TASK INSTRUCTIONS:
A - In the forum excerpt on infertility and a sister's pregnancy, rewrite the passage between "my sister announced" and "our devastating news.", inclusive, changing "texts" to "messages".
B - Please answer these questions from the forum excerpt on infertility and a sister's pregnancy:
(i) During what did the writer's twin hold her hand?
(ii) What were lis16uk and her husband told about his sperm count?
(iii) On what day was the sister's baby due?
C - Carry on the forum excerpt on infertility and a sister's pregnancy from its final sentence.

EXCERPT TO READ:
==========
Every now and then I get tearful when I see them, as it makes it so raw that we still don't have a child. I'll sit there cuddling him & will find a tear rolling down my cheek. but my sister isn't offended, she understands and she has been my rock all the way through our journey so far. If your sister is like your best friend, have you opened up & told her just how difficult it all is for you? It really is so easy to become isolated, and sometimes that's the best thing to do, but I just wanted to say that make sure you don't have any regrets. I think of it a little like this - if DH & I finally get our child, I'd like to know that my twin will be there for me just as I was for her. (I already know the answer as she's been there for me holding my hand during many a spinal operation!). 


Big hugs    And good luck with your cycle! I too would recommend finding the thread with your cycle buddies, that's been a huge help to me during our journey!


----------



## lis16uk (Aug 15, 2014)

hi Emmy, i know exactly how you feel. 

my sister announced she was expecting her first child (and had pretty much got pregnant straight away).

a few months into her pregnancy she asked when we thought we might want to start a family, so we admitted we had already been trying quite a while. Another few months down the line we were informed my husband has a zero sperm count, and though I love my sister- I really couldn’t face seeing her and her growing bump for quite a while. 

Me and my husband booked a holiday to try and take our minds off things whilst we were waiting for tests, and after a slurry of jealous texts from my sister saying how lucky we were that we could go away, I kind of blew a fuse because SHE was the lucky one, and told her our devastating news. 

I had hoped that telling her might make her see things from my point of view. Of course I was over the moon for my sister and didn’t want to ruin her enjoyment, but I wanted her to maybe be a bit tactful. On the most part I suppose she was, but there was only so much of her moaning I could take listening to- she moaned because her due date was the world cup final day and she wanted to watch the match(seriously), she moaned that the first several weeks of her maternity leave would be her time off work for summer anyway (teacher) and she moaned that she hasn’t had a holiday since last October. Fair enough, hormones and all that moan all you want- just not to me when I would have done anything to be in her position.

I now have a beautiful niece, and meeting her was tinged with my own grief, but also the overwhelming love that I wasn’t expecting to feel. There are some days when I just want to go and have cuddles from my latest family member because I know it’s the closest thing to my own child I might ever have (or for a long time at least) but then other times I just want to shut myself away from it all- much easier said than done when I live around the corner from them though.
==========
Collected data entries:

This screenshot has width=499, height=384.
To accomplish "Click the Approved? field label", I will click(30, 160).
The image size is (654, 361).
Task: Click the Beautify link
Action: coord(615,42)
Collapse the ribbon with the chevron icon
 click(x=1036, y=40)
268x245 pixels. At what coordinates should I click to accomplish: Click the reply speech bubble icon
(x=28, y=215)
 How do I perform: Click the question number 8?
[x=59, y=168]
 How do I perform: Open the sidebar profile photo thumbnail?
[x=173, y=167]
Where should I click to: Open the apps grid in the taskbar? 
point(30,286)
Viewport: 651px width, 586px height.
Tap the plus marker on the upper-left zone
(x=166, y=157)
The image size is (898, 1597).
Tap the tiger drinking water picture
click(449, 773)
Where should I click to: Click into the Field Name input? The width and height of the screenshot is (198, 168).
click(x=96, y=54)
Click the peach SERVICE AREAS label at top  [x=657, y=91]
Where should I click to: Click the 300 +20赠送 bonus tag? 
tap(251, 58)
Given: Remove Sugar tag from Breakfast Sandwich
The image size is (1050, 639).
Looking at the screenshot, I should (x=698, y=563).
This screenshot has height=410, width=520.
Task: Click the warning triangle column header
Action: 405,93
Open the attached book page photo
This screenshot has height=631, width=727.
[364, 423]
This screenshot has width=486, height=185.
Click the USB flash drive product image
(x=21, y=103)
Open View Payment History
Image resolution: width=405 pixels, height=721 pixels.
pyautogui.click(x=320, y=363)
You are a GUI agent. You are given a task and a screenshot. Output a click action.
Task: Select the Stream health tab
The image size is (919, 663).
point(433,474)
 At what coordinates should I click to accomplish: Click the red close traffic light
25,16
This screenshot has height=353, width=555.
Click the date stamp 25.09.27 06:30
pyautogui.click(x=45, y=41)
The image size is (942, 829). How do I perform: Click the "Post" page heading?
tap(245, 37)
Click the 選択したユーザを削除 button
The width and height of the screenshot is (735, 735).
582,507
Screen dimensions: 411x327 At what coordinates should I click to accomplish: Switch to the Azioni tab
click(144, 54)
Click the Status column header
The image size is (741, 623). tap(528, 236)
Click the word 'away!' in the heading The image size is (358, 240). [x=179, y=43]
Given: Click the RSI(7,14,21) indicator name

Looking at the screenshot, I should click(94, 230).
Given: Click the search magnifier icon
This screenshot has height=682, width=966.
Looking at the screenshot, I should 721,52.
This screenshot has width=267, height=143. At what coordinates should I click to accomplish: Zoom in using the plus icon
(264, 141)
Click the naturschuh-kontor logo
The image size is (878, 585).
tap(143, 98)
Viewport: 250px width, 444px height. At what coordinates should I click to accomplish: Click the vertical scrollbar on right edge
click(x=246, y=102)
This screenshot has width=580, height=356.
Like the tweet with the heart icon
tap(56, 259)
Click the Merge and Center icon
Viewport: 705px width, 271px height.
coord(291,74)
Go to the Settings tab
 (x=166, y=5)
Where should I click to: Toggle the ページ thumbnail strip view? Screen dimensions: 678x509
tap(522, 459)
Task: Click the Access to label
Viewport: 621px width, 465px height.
==========
ANSWERS TO THE EXERCISE:
A -
my sister announced she was expecting her first child (and had pretty much got pregnant straight away).

a few months into her pregnancy she asked when we thought we might want to start a family, so we admitted we had already been trying quite a while. Another few months down the line we were informed my husband has a zero sperm count, and though I love my sister- I really couldn’t face seeing her and her growing bump for quite a while. 

Me and my husband booked a holiday to try and take our minds off things whilst we were waiting for tests, and after a slurry of jealous messages from my sister saying how lucky we were that we could go away, I kind of blew a fuse because SHE was the lucky one, and told her our devastating news.

B -
(i) Many a spinal operation.
(ii) He has a zero sperm count.
(iii) The world cup final day.

C -
I suppose what I’m saying is that it will never be easy for someone so close to you to have everything you could only dream of at this point, but I was really taken aback when I met my niece. I thought it would be too hard to be around her, and I thought I’d resent the fact that my sister managed to have her so easily, but as soon as I met her all I felt was love. 

and although I will always have up days and down days, there is no envy there and I know that when my sister moans that it's just typical behaviour for someone who hasn’t faced what we face to have a child, and this will only make me appreciate my own child one day even more with the struggle I’d have gone through to have them. 

having said that though, in the mean time whenever i log onto ******** and see anyone else posting their "we're pregnant!" statuses with scan photos, i still can't help but delete them and pretend they just fell off the face of the earth!


----------



## Emmylou80 (Aug 14, 2014)

Karenanna, thank you for your suggestions. I will definitely try the cycle buddies. X

Little Rie, I have tried to explain to my sister how I feel but she has said herself that she just doesn't understand, and I am still finding it difficult to talk to her. X

Lis16uk, your comment about ******** scan photos made me laugh  I feel exactly the same! I hope that when I meet my nephew this weekend I will love him like you loved your niece. X


----------



## Dramaqueen88 (Jun 30, 2014)

Love the comment about ******** Lis, I may start doing that, seems easier!


----------



## lis16uk (Aug 15, 2014)

haha, it's sad but true! i probably would have even deleted my sister off there given half the chance, but luckily she didn't post a single thing on there to even hint she was pregnant before the baby was born.

i might not be able to hide from all the women at work and their ever expanding bumps, but on ******** it's so easy to just press the delete button, and it actually helps! although to be honest i swear it is practically an every day occurrence, seems every female i've ever met has got pregnant over the past year or so, i'm going to have no friends left soon at this rate...! 

we have laugh, would be impossible to cry 24/7


----------



## Dramaqueen88 (Jun 30, 2014)

If only there were a delete button in real life eh?!


----------



## lis16uk (Aug 15, 2014)

Oh yeah definitely,that would be amazing.an edit button would be blumin' brilliant too x


----------



## lis16uk (Aug 15, 2014)

hope everything's gone ok for you this weekend emmy  

i now have a new thing to fret about- my sister's just asked me and my husband to be the god parents. 

obviously thrilled they chose us, but inevitably feeling very mixed about it.

i'm now wondering why they didn't ask her husband's sister & her husband as they had my sister & brother in law as god parents for their kids so they'd be returning the favour, so i'm now thinking has she innocently just asked us this time because they'd ask his family when/if they have another child, or have they asked us because we can't have a child of our own and they know this will be the closest thing for us.

i'm sure it's just because they just wanted us, but the brain goes into over drive!


----------



## Emmylou80 (Aug 14, 2014)

Hi Lis 
It is tomorrow I'm meeting my nephew. I am actually really worried 
I know what you mean about the brain going into overdrive!  When my sister and her husband told us she was pregnant, they said they wanted us to be involved with the baby and I thought is that because I haven't got my own? They didn't even know at that point that we had been trying! I'm sure your sister just wants you to be involved. Thing is, I know that in your situation I would find it hard to be a god parent but if my sister hadn't asked me I would think why doesn't she want me?! There is no pleasing me at the moment!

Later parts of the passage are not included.